_Instructions for the task_:
Look through the entries below, please, and copy every line with the word "agent".
##### Input material #####
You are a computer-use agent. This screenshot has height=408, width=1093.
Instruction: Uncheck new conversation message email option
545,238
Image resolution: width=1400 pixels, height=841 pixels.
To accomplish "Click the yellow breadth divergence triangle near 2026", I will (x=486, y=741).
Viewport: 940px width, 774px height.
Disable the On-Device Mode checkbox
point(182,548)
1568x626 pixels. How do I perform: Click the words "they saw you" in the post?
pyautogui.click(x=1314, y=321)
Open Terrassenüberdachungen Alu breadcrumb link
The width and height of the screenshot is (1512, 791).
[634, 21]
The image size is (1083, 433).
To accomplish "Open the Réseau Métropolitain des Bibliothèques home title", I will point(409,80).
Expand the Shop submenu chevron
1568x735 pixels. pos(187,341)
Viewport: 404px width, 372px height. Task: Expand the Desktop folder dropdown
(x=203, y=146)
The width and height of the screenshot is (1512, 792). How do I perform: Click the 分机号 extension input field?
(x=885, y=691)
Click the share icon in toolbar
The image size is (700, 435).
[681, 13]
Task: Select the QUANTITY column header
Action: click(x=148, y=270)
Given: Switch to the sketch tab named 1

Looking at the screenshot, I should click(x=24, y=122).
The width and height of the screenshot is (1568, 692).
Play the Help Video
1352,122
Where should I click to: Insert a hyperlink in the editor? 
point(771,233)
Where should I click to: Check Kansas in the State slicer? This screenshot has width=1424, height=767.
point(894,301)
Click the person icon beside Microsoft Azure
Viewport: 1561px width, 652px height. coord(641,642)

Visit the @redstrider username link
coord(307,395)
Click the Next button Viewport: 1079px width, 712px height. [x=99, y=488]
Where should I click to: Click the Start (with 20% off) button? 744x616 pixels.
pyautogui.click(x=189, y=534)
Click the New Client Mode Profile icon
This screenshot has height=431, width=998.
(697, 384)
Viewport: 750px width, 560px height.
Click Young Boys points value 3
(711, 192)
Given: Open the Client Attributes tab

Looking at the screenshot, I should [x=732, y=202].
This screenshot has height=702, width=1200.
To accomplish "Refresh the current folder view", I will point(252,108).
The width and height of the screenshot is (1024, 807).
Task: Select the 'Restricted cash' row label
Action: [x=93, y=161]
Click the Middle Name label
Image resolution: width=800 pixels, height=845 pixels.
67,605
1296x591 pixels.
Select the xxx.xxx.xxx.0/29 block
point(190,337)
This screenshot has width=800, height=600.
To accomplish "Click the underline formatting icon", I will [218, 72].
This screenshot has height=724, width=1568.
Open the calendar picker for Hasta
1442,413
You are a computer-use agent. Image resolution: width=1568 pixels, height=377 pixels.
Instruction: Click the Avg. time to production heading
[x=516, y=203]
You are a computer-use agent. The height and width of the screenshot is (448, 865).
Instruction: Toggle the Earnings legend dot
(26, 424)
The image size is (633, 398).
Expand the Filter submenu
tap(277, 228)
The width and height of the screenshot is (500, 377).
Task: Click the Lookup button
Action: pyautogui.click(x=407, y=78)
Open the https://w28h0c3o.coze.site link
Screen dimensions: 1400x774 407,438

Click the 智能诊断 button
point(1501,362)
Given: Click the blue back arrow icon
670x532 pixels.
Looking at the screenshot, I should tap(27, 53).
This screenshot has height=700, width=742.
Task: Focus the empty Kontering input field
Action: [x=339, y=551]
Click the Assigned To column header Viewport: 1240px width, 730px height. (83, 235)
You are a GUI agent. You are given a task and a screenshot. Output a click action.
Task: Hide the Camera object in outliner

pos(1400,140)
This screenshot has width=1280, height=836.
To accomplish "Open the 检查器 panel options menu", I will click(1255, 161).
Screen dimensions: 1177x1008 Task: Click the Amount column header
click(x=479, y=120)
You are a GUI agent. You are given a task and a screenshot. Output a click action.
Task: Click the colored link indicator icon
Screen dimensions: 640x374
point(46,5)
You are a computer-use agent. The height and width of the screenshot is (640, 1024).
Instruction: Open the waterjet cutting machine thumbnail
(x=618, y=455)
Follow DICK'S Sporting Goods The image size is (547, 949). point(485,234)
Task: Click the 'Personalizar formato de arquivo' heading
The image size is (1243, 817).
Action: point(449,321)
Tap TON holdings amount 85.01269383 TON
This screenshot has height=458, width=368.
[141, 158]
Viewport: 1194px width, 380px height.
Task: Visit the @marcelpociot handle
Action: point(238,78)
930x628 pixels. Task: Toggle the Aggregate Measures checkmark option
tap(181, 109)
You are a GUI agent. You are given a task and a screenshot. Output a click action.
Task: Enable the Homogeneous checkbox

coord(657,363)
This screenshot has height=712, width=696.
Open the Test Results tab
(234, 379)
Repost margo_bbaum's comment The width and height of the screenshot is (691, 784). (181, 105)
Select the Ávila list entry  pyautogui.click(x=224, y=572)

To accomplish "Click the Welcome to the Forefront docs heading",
#####
_Exercise solution_:
You are a computer-use agent. This screenshot has height=408, width=1093.
You are a computer-use agent. Image resolution: width=1568 pixels, height=377 pixels.
You are a computer-use agent. The height and width of the screenshot is (448, 865).
You are a GUI agent. You are given a task and a screenshot. Output a click action.
You are a GUI agent. You are given a task and a screenshot. Output a click action.
You are a computer-use agent. The height and width of the screenshot is (640, 1024).
You are a GUI agent. You are given a task and a screenshot. Output a click action.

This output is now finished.